Among the lines below, a stretch begins at the one with "989x626 pixels." and ends at the one with "You are a computer-use agent. Image resolution: width=1904". Repeat that stretch exactly, ends included.

Records drawn from a dataset:
- - - -

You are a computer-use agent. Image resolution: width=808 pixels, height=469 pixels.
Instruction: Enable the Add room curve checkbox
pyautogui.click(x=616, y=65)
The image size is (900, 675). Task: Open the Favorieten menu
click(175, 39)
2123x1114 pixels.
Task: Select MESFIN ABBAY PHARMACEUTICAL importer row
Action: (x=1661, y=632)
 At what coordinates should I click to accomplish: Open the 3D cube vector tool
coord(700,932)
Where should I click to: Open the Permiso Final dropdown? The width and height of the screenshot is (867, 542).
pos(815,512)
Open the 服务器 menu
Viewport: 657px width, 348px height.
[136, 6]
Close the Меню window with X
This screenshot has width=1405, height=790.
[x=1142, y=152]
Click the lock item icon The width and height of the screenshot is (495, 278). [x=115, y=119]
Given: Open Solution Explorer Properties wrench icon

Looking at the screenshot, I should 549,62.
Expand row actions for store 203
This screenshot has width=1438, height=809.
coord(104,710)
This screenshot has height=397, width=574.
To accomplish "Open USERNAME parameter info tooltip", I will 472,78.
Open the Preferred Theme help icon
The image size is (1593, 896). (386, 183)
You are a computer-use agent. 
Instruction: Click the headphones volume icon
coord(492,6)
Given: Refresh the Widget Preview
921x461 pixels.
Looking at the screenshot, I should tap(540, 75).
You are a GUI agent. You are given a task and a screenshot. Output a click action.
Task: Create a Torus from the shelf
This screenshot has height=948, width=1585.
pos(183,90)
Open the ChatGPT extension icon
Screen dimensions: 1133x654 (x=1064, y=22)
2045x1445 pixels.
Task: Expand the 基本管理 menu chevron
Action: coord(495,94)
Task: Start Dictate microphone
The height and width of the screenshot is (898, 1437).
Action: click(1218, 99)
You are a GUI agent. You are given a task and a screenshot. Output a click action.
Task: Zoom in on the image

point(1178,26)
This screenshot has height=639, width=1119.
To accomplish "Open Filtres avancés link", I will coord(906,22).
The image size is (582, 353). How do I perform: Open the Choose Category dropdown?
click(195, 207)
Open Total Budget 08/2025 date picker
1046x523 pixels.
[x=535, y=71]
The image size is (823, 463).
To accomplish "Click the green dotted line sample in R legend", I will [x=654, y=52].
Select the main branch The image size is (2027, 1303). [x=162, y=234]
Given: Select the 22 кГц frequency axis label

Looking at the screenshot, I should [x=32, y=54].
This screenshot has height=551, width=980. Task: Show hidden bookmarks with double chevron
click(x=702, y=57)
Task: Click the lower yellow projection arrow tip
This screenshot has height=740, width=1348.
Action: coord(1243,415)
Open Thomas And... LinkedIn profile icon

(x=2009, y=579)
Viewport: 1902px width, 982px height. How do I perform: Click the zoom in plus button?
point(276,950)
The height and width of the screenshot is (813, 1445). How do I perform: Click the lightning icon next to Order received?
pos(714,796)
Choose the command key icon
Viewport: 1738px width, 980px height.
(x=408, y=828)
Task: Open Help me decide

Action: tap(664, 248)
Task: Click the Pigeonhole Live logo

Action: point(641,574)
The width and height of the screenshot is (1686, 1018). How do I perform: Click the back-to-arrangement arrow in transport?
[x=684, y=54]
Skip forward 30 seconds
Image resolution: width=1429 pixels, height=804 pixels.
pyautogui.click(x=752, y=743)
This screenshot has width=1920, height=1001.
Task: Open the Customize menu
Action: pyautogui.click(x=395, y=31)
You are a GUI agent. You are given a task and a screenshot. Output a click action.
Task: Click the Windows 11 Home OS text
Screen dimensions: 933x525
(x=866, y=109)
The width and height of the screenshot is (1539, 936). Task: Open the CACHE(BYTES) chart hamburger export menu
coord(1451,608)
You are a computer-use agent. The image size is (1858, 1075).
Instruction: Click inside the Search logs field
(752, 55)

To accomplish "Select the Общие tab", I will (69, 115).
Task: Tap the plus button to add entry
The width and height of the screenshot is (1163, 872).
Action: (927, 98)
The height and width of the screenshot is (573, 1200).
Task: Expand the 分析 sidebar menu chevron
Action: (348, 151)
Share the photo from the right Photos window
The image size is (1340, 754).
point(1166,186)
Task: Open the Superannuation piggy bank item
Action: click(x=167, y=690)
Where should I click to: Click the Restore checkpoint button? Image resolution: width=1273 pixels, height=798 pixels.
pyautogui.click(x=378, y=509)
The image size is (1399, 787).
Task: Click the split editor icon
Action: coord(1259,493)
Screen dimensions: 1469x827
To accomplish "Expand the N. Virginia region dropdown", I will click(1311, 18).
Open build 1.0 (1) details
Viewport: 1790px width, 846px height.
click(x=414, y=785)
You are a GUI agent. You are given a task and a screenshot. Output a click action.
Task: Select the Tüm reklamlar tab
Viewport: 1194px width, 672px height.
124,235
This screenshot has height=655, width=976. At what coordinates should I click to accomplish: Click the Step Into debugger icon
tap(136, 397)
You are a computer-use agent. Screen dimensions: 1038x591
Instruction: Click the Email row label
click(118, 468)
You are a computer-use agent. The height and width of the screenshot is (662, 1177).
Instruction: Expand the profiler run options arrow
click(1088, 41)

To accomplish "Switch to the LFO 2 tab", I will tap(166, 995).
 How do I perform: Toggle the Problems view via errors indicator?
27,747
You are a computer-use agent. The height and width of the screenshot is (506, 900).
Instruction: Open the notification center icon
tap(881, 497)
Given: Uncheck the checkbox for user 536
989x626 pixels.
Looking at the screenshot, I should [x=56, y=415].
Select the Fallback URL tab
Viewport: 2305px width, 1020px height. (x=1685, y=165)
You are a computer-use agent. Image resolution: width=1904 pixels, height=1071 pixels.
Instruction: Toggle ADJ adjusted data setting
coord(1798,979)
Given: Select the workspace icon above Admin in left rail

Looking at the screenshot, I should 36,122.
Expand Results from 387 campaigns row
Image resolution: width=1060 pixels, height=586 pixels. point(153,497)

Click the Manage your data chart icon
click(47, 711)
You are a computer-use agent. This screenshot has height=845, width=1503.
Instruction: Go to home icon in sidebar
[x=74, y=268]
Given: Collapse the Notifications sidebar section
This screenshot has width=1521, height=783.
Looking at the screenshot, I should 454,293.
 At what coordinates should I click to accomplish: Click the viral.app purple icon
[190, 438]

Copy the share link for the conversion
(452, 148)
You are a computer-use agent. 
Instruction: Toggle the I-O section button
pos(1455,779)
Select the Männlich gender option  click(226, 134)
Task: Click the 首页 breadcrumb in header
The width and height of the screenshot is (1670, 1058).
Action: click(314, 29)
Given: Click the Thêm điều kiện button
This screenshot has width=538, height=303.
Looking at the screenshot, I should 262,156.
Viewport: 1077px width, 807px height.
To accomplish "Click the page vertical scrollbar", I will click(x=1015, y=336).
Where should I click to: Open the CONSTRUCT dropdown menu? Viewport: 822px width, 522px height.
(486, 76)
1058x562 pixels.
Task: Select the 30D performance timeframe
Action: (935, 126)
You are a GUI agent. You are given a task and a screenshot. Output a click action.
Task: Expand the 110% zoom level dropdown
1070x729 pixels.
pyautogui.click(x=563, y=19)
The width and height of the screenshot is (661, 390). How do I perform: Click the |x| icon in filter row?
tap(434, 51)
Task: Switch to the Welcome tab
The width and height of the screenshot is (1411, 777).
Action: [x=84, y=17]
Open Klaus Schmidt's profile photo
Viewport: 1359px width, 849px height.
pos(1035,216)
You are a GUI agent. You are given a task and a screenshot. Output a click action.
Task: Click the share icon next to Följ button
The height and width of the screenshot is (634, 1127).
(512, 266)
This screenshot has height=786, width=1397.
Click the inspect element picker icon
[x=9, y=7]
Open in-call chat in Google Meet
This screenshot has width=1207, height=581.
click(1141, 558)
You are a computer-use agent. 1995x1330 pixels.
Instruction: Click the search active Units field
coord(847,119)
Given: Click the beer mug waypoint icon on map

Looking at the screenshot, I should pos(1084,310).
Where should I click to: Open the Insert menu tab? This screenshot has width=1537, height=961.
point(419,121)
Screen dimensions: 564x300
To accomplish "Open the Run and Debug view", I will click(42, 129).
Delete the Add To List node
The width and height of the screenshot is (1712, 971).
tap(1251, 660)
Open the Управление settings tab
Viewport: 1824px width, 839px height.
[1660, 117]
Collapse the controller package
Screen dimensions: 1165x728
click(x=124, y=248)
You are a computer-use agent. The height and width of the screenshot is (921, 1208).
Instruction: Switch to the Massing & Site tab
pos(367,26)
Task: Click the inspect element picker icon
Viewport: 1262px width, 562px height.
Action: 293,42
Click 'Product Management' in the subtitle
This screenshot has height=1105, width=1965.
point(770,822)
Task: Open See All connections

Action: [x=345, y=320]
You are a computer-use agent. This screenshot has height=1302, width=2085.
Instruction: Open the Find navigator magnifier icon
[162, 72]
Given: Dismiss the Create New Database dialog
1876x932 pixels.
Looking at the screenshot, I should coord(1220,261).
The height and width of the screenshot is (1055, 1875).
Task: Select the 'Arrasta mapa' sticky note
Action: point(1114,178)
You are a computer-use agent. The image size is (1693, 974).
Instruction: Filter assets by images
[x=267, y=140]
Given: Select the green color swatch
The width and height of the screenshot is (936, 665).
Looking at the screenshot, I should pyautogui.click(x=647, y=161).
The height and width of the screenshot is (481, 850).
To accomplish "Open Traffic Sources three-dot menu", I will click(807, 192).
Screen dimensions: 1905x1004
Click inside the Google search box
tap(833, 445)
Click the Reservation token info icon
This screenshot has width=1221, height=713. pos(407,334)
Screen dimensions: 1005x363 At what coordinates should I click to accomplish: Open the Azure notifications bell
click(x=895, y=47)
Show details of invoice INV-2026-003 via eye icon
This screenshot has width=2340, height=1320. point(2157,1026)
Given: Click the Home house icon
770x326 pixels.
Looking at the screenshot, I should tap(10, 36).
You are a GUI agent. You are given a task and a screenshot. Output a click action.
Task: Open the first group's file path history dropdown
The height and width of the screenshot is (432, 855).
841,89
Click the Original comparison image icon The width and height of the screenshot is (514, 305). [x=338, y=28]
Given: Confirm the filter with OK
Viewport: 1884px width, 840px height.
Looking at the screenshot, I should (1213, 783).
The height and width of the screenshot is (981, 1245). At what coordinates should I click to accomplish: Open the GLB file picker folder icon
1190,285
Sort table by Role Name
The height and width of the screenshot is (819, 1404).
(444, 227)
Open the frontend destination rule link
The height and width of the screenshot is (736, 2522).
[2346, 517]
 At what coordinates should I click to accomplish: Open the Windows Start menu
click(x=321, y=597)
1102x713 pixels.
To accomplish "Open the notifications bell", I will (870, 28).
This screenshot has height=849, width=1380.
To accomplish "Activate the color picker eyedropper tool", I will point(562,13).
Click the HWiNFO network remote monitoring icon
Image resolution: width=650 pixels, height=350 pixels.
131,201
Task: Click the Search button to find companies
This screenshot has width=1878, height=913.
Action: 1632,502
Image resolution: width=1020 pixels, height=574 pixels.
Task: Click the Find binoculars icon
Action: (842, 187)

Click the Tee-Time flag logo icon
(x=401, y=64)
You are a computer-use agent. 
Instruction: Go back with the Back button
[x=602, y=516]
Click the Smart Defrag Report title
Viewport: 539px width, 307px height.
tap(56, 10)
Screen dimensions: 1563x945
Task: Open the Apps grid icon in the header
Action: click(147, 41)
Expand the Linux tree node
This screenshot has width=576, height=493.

- - - -

■ Response to this exercise ■
989x626 pixels.
Looking at the screenshot, I should [x=56, y=415].
Select the Fallback URL tab
Viewport: 2305px width, 1020px height. (x=1685, y=165)
You are a computer-use agent. Image resolution: width=1904 pixels, height=1071 pixels.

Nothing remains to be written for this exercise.